Tell us why your town should be the next Silicon Valley

Adeo Ressi stands among a Founder Institute class

The Founder Institute, an early-stage startup accelerator, graduated its 500th company recently.

The milestone occurred almost three years to the day after the organization first started. In that time, it has helped launch companies in 26 different cities on five continents, the group says. Yours could be next (see below for how).

“The Founder Institute’s model for expansion works because, rather than trying to bring entrepreneurs from other markets to Silicon Valley, we ‘Globalize Silicon Valley’ and create sustainable, local startup ecosystems in new markets from the ground up,” Founder Institute founder Adeo Ressi wrote to us in an email announcing the milestone.

The organization works by identifying experienced founders and startup leaders, then recruiting them to run local chapters. Applicants are screened using a “Predictive Admissions Test,” which the Founders Institute says is calibrated to “identify personality traits of successful entrepreneurs.” (To give you an idea how tough the screening is, there have been 5,500 applicants for the program, so it accepts less than 10 percent of would-be participants).

The Founder Institute shares equity from graduating classes with local graduates, mentors, and local chapter directors, enabling them to help foster the next class.

Founder Institute has also built a network of 900 mentors around the world, who help out program companies and entrepreneurs. I was at a recent Founder’s Institute event in San Francisco (where I interviewed Dan Shapiro about how startups can use Mechanical Turk) and was impressed by the level of seriousness among the entrepreneurs there, both the experts onstage as well as the younger companies in the audience.

Among the group of 500 graduated companies are 573 individual entrepreneurs, with an average age of 34 years. Of the group, 22 percent are female. 68 percent of the companies are from the U.S., 19 percent from Europe, 9 percent Asia, and 4 percent South America.

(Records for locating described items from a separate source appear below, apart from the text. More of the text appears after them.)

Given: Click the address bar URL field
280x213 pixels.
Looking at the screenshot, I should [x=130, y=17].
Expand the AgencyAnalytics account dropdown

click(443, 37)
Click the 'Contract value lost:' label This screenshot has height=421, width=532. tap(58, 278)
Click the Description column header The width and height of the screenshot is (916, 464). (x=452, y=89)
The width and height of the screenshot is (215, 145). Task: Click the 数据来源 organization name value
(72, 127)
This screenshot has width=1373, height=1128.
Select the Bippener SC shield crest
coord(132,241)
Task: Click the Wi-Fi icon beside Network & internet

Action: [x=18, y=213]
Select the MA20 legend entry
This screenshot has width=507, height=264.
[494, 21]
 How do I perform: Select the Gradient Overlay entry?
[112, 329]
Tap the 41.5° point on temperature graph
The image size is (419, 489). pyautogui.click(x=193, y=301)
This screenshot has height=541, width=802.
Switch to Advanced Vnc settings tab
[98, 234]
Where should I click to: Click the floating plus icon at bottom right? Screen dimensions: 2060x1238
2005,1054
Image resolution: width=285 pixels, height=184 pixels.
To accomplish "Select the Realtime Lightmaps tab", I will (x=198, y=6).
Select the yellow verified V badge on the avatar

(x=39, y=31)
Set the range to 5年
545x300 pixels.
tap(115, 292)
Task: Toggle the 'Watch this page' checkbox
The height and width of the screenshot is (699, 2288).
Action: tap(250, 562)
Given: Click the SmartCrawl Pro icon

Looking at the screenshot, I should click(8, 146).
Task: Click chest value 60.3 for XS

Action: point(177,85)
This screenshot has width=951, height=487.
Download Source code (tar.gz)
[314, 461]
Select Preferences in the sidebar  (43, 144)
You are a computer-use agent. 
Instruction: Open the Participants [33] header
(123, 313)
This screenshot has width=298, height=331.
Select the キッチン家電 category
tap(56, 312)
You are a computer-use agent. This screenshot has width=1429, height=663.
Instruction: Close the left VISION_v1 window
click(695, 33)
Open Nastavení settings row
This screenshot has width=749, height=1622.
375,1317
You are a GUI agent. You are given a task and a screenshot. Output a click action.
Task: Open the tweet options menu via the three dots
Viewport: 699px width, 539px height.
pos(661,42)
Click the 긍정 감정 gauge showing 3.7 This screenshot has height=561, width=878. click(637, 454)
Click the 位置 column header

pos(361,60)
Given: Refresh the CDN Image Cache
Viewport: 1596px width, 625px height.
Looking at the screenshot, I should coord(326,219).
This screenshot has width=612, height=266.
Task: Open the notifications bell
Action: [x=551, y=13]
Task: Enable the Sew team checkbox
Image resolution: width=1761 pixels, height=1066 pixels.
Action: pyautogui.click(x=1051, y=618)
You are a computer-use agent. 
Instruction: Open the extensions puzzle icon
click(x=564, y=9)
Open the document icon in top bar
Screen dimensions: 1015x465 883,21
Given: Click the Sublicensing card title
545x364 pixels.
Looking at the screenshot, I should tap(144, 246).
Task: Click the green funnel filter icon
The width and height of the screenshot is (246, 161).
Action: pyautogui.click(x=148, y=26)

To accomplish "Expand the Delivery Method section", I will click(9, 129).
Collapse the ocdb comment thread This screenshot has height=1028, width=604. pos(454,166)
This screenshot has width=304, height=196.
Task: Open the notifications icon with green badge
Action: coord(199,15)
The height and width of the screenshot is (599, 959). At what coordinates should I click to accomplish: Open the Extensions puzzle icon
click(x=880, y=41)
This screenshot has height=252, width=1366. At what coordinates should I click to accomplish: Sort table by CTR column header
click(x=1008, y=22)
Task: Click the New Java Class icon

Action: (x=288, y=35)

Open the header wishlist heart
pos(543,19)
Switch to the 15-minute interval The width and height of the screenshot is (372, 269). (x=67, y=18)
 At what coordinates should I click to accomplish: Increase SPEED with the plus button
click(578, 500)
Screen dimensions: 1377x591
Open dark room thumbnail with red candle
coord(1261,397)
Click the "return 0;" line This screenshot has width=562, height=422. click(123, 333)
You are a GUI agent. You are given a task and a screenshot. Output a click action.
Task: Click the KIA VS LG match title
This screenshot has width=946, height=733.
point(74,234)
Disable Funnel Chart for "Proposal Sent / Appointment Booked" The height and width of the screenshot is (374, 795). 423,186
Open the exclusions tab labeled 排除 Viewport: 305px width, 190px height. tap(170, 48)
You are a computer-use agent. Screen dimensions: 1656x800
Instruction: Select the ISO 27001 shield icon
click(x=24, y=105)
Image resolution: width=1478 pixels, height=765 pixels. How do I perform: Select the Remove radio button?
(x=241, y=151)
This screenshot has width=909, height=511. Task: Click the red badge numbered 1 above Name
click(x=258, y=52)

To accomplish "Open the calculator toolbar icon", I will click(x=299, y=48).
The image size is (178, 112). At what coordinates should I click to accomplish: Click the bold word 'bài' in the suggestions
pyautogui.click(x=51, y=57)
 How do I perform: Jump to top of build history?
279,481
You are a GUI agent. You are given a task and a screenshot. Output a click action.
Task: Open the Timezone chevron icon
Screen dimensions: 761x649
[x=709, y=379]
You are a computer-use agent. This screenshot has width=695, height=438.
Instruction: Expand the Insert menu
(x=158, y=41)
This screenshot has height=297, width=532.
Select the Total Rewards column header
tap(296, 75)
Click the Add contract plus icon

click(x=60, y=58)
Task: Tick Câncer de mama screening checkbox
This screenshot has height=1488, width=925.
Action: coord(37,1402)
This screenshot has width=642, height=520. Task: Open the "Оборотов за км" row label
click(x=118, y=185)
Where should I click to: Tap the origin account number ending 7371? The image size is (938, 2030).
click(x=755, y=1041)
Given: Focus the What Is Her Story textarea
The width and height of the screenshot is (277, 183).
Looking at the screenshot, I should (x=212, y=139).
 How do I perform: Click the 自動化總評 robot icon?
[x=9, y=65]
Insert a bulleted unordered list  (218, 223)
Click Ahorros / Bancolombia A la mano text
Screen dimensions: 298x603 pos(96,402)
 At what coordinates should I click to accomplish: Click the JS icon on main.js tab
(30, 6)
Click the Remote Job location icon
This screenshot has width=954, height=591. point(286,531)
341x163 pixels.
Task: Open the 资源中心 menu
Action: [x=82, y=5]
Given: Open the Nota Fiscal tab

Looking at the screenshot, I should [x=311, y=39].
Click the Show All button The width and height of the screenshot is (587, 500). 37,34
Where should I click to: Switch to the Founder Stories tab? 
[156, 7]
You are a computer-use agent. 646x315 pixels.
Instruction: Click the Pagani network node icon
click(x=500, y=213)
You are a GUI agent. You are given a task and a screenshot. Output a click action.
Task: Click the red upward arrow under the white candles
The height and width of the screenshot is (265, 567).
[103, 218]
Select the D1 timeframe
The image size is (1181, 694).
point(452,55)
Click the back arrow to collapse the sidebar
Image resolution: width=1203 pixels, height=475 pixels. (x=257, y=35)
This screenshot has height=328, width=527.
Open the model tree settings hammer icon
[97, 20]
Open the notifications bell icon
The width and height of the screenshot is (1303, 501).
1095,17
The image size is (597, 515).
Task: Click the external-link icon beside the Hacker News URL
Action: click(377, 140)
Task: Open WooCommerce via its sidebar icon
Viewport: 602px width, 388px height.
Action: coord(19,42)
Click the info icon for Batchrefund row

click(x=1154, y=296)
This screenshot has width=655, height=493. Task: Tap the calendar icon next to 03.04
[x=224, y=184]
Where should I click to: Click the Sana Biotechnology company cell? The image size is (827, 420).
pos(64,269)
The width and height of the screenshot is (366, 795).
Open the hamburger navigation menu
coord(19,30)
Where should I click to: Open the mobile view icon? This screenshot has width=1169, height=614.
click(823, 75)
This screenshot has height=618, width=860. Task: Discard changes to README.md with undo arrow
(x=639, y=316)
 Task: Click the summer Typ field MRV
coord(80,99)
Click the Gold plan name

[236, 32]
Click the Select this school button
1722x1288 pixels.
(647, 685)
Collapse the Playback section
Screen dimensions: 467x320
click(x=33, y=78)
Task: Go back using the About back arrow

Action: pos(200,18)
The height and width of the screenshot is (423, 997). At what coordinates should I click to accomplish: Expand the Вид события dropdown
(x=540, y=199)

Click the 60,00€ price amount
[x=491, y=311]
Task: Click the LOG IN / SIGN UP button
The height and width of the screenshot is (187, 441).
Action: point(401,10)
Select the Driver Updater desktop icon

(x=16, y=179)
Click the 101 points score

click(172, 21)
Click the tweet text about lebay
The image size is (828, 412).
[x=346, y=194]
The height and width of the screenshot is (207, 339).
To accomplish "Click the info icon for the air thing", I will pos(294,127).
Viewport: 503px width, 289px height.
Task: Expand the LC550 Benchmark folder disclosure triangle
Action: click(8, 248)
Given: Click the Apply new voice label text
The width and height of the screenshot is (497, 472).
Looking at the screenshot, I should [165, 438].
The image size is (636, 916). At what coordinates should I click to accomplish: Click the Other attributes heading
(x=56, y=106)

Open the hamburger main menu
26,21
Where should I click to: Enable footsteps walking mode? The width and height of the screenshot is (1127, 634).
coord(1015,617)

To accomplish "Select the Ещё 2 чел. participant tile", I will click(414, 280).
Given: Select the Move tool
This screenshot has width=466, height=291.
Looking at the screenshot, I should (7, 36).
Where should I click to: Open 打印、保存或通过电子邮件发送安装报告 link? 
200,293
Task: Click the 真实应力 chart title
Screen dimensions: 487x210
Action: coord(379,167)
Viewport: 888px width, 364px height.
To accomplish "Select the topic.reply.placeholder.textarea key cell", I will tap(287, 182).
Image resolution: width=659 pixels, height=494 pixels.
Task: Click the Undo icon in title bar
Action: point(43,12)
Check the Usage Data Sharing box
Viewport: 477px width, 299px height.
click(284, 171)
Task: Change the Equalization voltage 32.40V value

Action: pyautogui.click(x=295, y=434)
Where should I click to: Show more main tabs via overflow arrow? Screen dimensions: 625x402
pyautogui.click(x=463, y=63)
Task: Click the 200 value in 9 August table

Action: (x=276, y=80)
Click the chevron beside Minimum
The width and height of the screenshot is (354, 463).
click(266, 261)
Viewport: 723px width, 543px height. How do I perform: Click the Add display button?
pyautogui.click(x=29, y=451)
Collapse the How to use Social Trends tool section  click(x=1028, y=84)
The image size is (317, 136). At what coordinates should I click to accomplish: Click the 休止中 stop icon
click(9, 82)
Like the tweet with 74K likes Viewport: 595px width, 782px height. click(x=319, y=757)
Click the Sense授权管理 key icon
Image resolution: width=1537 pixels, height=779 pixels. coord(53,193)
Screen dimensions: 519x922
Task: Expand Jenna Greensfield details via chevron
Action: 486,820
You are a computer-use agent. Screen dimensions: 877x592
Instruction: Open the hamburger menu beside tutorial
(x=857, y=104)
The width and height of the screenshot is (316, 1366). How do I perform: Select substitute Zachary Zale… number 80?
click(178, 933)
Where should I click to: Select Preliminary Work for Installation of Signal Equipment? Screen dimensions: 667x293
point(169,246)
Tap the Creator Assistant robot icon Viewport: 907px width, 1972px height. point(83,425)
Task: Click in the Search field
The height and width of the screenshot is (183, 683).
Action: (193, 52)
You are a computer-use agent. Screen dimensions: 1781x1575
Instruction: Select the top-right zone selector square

The Institute says its companies have created about 2,000 jobs and have raised a cumulative total of $30 million in funding.

You can apply to run a chapter here. Or, you can apply to one of the three upcoming semesters accepting applications and take the Predictive Admissions Test.

To help salute the Founder Institute, VentureBeat thought it would be fun to run a little competition. Here’s how you enter: Use the comments below to tell us why your city should be the next hub of innovation. Tell us about the startup scene in your hometown, how it could be better, and where you need a little help.

We’ll pick the best comment based on eloquence and persuasiveness (we’ll add a poll if necessary to narrow down the list). We’ll offer the winning commentator an editorial here on VentureBeat to elaborate on the reasoning. And the Founder Institute’s Ressi will work to set up a chapter in your town and plan a visit if everything gets set up.